A fecha de 2015, no se ha destruido físicamente ni una sola arma nuclear de conformidad con ningún tratado, bilateral o multilateral, y tampoco hay negociaciones en marcha sobre esta cuestión. Por el contrario, los países poseedores de armamento nuclear cuentan con programas de modernización de sus arsenales, de largo plazo y bien dotados de fondos, y la doctrina de la disuasión nuclear prevalece en sus políticas de seguridad.
En las Naciones Unidas, lograr el desarme nuclear a nivel mundial es uno de los objetivos más antiguos. De hecho, fue el tema de la primera resolución aprobada por la Asamblea General, en 1946, y ha formado parte de su agenda desde 1959, junto con el desarme general y completo. También ha sido una cuestión destacada en las Conferencias de las Partes encargadas del examen del Tratado sobre la no proliferación de las armas nucleares, celebradas en la ONU desde 1975. En el primer periodo de sesiones extraordinario dedicado al desarme, que tuvo lugar en 1978, se le dio una particular prioridad al desarme nuclear. Además, este tema siempre ha contado con el apoyo de todos los secretarios generales de la ONU.
La conmemoración de este Día en las Naciones Unidas es especialmente importante, tenida cuenta de la universalidad de la Organización y de su experiencia en tratar las cuestiones de desarme nuclear. Es el foro adecuado para abordar uno de los mayores desafíos a los que se enfrenta la humanidad: alcanzar la paz y la seguridad en un mundo sin armas nucleares.
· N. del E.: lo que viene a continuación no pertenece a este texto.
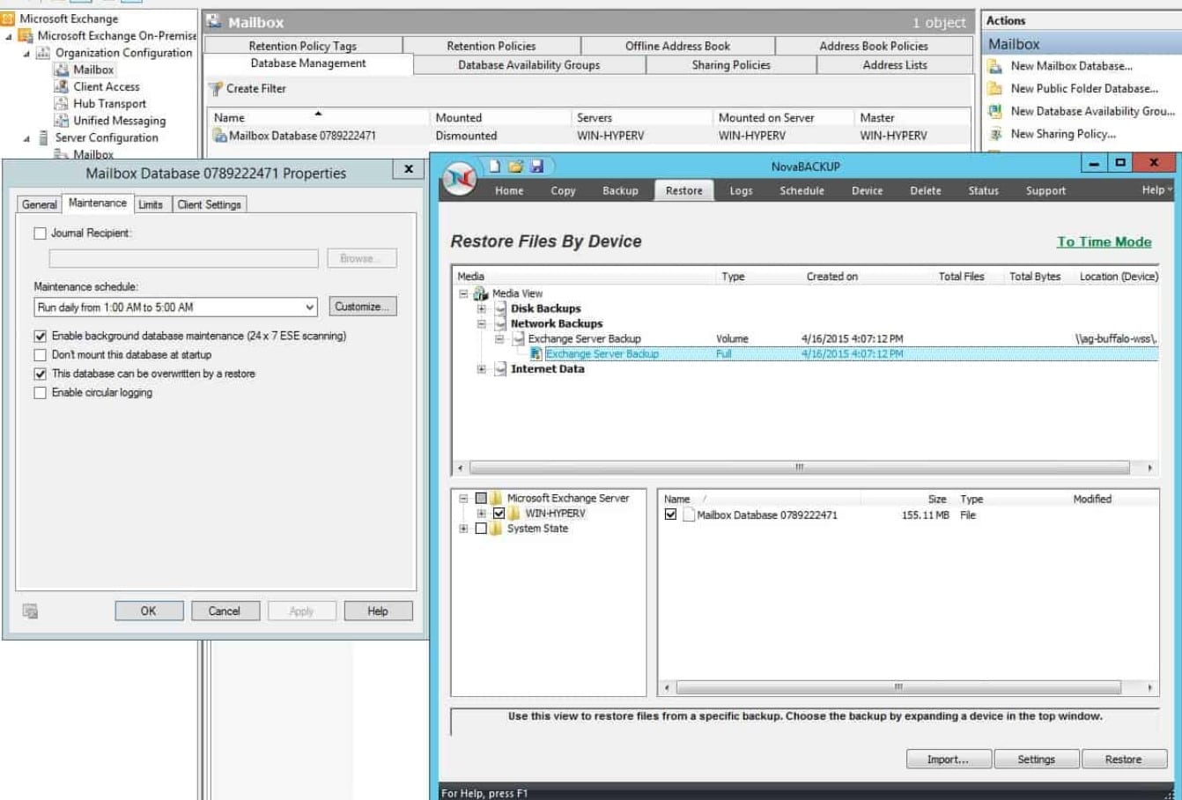1182x800 pixels.
Task: Open a backup script via the folder icon
Action: pyautogui.click(x=514, y=166)
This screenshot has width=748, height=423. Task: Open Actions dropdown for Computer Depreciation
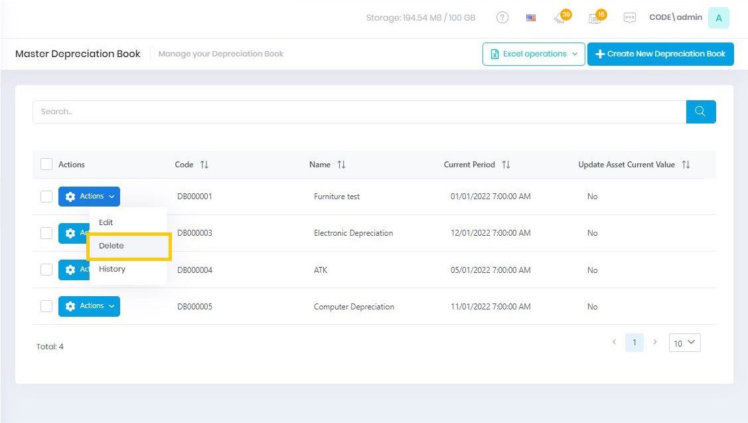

Mensaje del Secretario General con ocasión del Día Internacional para la Eliminación Total de las Armas Nucleares
En 2015 se cumplen 70 años de la utilización por primera y última vez de un arma nuclear en una guerra.La norma contra el uso de las armas nucleares (las armas más destructivas jamás creadas y que pueden tener costos humanos sin precedentes) se ha mantenido firme durante siete decenios.
Pero la única garantía absoluta de que esas armas no se vuelvan a utilizar nunca es su eliminación total.
La comunidad internacional ha proclamado el objetivo de lograr un mundo libre de armas nucleares. Lamentablemente, hay cada vez más divisiones entre los Estados Miembros sobre el modo y el momento de alcanzar ese objetivo.
Esta división quedó patente durante la Conferencia de Examen del Tratado sobre la No Proliferación de las Armas Nucleares, en mayo de este año.
Exhorto a todos los Estados a que colaboren de manera constructiva para encontrar la forma de avanzar.
La eliminación de las armas nucleares también liberaría enormes cantidades de recursos que podrían utilizarse para aplicar la Agenda 2030 para el Desarrollo Sostenible.
Las consecuencias de que se volvieran a utilizar armas nucleares, ya sea de manera intencionada o por error, serían terribles. En lo que atañe a nuestro objetivo común de lograr el desarme nuclear, no debemos demorarnos: debemos actuar ahora.